About USS Congress (1799) in brief
USS Congress was a 38-gun wooden-hulled, three-masted heavy frigate of the United States Navy. James Hackett built her in Portsmouth New Hampshire and she was launched on 15 August 1799. She was one of the original six frigates whose construction the Naval Act of 1794 had authorized. Her first duties were to provide protection for American merchant shipping during the Quasi War with France and to defeat the Barbary pirates in the First Barbary War. In the 1820s she helped suppress piracy in the West Indies, made several voyages to South America, and was the first U.S. warship to visit China. She spent her last ten years of service as a receiving ship until ordered broken up in 1834. The name Congress was among ten names submitted to President George Washington by Secretary of War Timothy Pickering in March of 1795 for the frigates that were to be constructed. Joshua Humphreys designed these frigates to be the young Navy’s capital ships, and so Congress and her sisters were larger and more heavily armed and built than the standard frigates of the period. The design called for a diagonal scantling scheme intended to restrict hogging while giving the ships extremely heavy planking. The ships of this era had no permanent battery of guns such as modern Navy ships carry. The guns and cannons were designed to be completely portable and often were exchanged between ships as situations warranted. During the War of 1812 she made several extended length cruises in company with her sister ship President and captured, or assisted in the capture of twenty British merchant ships.

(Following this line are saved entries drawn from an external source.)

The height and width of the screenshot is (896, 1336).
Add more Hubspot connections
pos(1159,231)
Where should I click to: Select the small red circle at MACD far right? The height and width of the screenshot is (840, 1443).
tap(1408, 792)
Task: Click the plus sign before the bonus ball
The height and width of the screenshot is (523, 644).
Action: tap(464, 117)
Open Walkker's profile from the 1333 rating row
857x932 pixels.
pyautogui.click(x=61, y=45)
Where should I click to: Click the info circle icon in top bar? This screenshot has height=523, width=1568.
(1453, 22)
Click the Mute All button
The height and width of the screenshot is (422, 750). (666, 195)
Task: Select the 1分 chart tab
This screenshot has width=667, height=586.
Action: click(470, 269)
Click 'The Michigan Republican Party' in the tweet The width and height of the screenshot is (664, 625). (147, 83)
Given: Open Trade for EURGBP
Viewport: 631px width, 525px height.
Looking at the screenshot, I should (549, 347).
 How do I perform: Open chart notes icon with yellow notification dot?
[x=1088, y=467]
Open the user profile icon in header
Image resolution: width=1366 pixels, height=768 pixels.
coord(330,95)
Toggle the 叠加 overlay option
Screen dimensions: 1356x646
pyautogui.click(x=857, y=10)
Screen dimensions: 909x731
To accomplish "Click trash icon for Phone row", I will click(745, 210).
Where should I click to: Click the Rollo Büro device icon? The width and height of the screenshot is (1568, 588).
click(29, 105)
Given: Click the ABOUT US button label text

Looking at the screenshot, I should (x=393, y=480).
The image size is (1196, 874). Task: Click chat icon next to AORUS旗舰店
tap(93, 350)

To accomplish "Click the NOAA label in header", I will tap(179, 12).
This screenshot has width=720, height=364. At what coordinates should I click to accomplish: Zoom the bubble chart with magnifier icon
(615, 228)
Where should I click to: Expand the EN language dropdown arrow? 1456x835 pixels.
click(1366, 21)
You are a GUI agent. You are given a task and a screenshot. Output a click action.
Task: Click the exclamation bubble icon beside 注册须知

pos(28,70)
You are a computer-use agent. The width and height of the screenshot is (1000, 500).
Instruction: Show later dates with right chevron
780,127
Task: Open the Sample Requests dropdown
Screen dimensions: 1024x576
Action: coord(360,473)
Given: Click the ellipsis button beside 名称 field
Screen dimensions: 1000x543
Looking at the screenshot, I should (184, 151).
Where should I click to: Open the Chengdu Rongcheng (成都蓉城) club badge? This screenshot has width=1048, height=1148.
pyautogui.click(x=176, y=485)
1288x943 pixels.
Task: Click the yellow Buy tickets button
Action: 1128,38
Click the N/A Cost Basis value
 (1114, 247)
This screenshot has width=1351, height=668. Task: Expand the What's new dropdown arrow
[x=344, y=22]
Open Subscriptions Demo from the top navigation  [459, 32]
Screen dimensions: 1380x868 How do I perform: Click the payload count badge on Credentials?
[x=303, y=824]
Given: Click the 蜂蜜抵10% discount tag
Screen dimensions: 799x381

At the end of 1813, due to a lack of materials to repair her, she was placed in ordinary for the remainder of the war. In 1815 she returned to service for the Second Barbary war and made patrols through 1816. During her first Quasi-War against France, Congress was noted to be armed with a battery of forty guns consisting of twenty-eight 9 pounders and 24 32 pounders. Six days later she lost all of her masts during a gale because her gale had a hole in the gale gale. After fitting-out in Rhode Island, she set off on her maiden voyage in January 1800 with Essex to escort merchant ships to the East Indies. After her first voyage in 1812, she had lost all aasts during the War of 1812, and she had to be repaired in a shipyard in Newport, Rhode Island. In 1793 alone, eleven American ships were captured and their crews and stores held for ransom. To combat this problem, proposals were made for warships to protect American shipping. The act provided funds to construct six frigate, but included a clause that if peace terms were agreed to with Algiers, the construction of the ships would be halted. In March 1796, a peace treaty was signed with AlGiers. Congress remained at the shipyard, incomplete, until relations with France deteriorated in 1798 with the start of the Quasis-War.